Metadata-Version: 2.4
Name: dscanpy
Version: 0.1.1
Summary: Concurrent directory tree scanner for Python 3.12+
License: MIT
Requires-Python: >=3.12
Classifier: Programming Language :: Python :: 3.12
Classifier: License :: OSI Approved :: MIT License
Classifier: Operating System :: OS Independent
Classifier: Topic :: System :: Filesystems
Project-URL: Repository, https://github.com/yourusername/dscanpy
Description-Content-Type: text/markdown

# dscan

[![PyPI](https://img.shields.io/pypi/v/dscanpy)](https://pypi.org/project/dscanpy/)
[![Python](https://img.shields.io/pypi/pyversions/dscanpy)](https://pypi.org/project/dscanpy/)
[![License](https://img.shields.io/pypi/l/dscanpy)](LICENSE)
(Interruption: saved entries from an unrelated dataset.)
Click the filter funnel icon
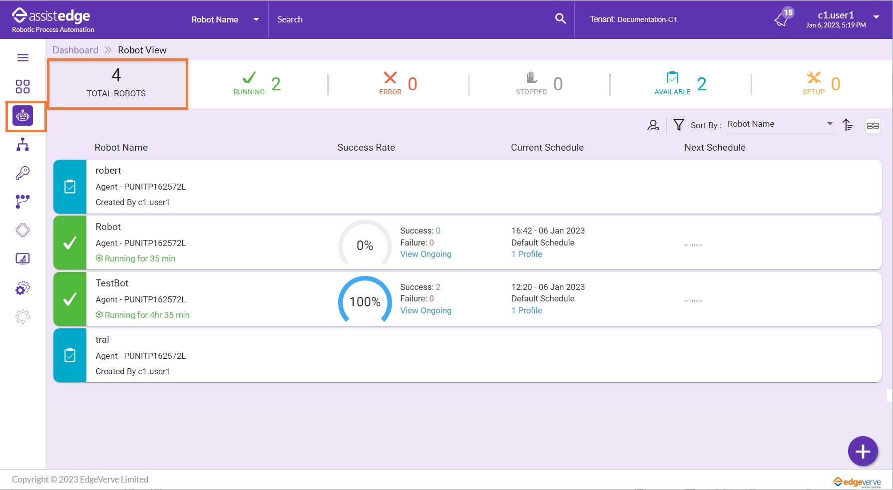893x490 pixels. coord(678,125)
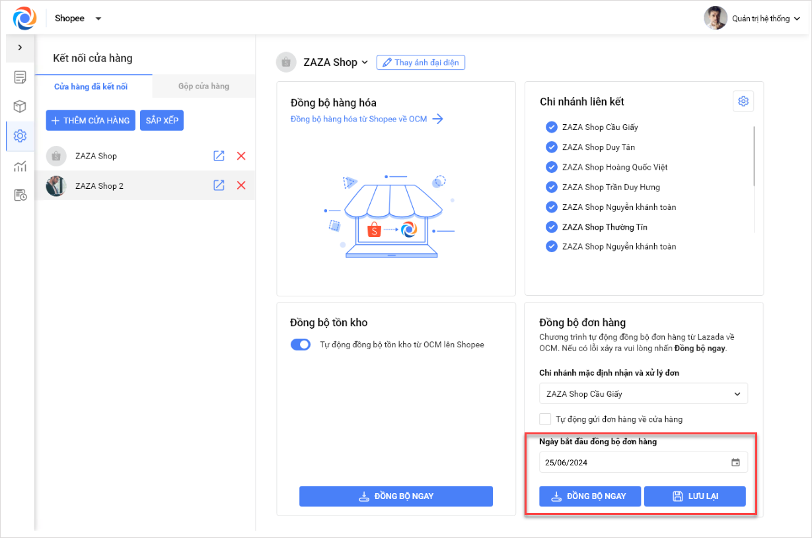Click the product box sidebar icon
Viewport: 812px width, 538px height.
point(20,106)
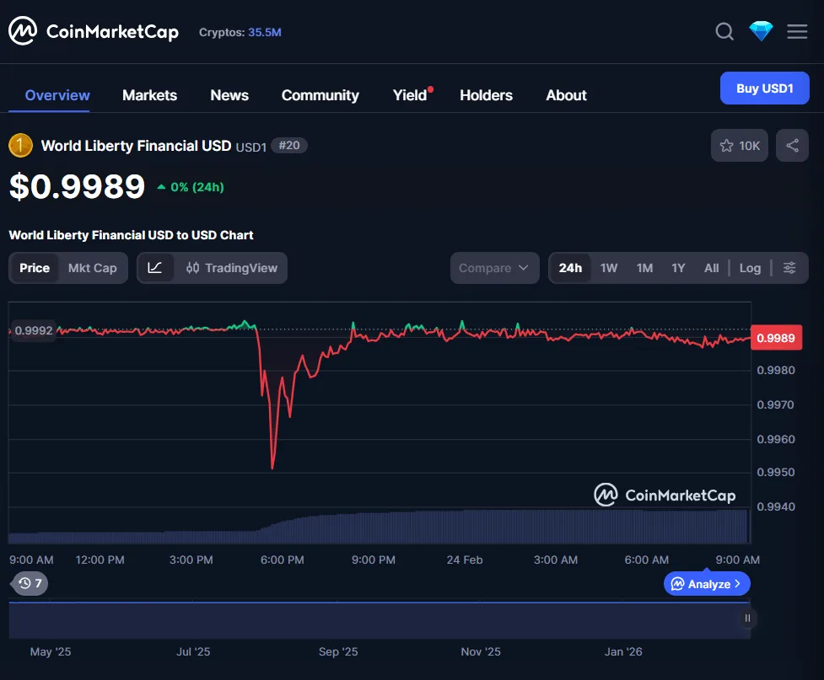Screen dimensions: 824x680
Task: Click the share icon near the watchlist button
Action: pos(791,145)
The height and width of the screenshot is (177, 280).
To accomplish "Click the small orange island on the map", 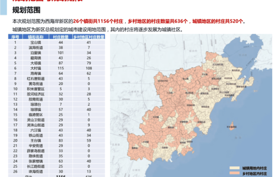I will (232, 126).
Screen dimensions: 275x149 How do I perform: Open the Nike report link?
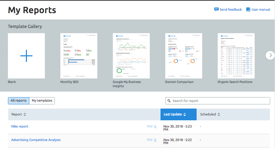pos(20,127)
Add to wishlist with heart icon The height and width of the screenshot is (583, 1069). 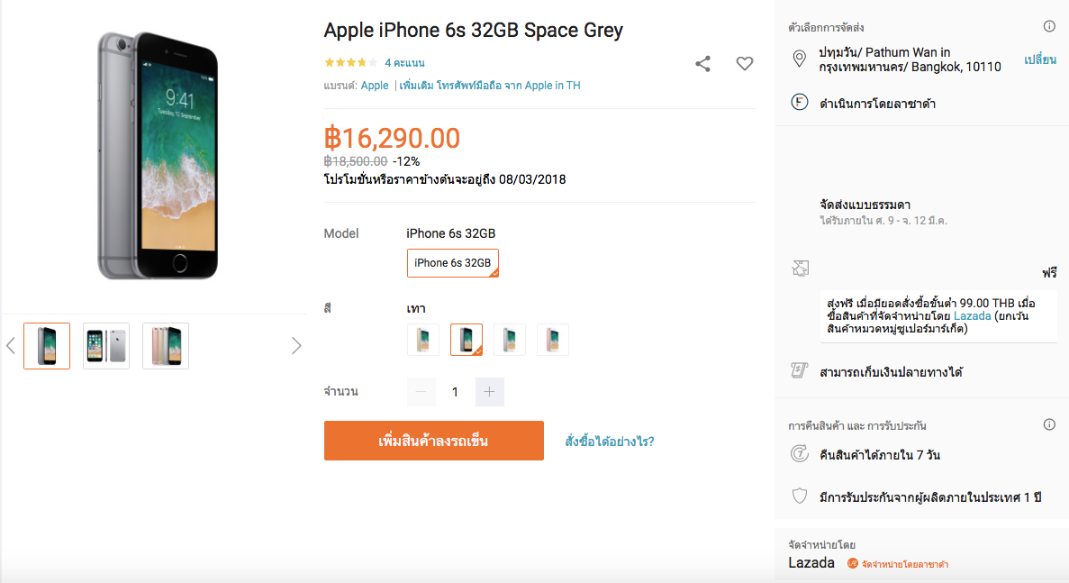745,64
`dscan` is a concurrent directory scanner for Python 3.12+. It wraps `os.scandir` in a thread pool with a work-stealing queue, exposing a filtering API that covers most of what you'd otherwise implement by hand on top of `os.walk`.

Two modes: `scan_entries` yields raw `os.DirEntry` objects with minimal overhead; `scan` yields dataclass models with pre-computed metadata.

---

## Why concurrent scanning?

On a local SSD, directory traversal is fast enough that threading adds more overhead than it saves. `scan_entries` still matches or edges out `os.walk`, but the real case for concurrency is **network-attached storage**.

On SMB shares, NFS mounts, or any high-latency filesystem, each `scandir` call blocks waiting for a server response. `os.walk` does this serially — one directory at a time. dscan keeps multiple directories in-flight simultaneously, so workers aren't sitting idle while the network responds. On deep trees with many subdirectories, this compounds significantly.

---

## Windows + SMB: the strongest use case

On Windows, the underlying `FindNextFile` API returns full file metadata — including size and timestamps — in the same call as the directory listing. This means `DirEntry.stat()` is effectively free; no additional syscalls are needed to populate a `FileEntry` model.

This makes `scan()` model mode on Windows significantly more efficient than on Linux or macOS, where `stat` requires a separate syscall per entry. The structured output you get from `scan()` comes at almost no extra cost over `scan_entries`.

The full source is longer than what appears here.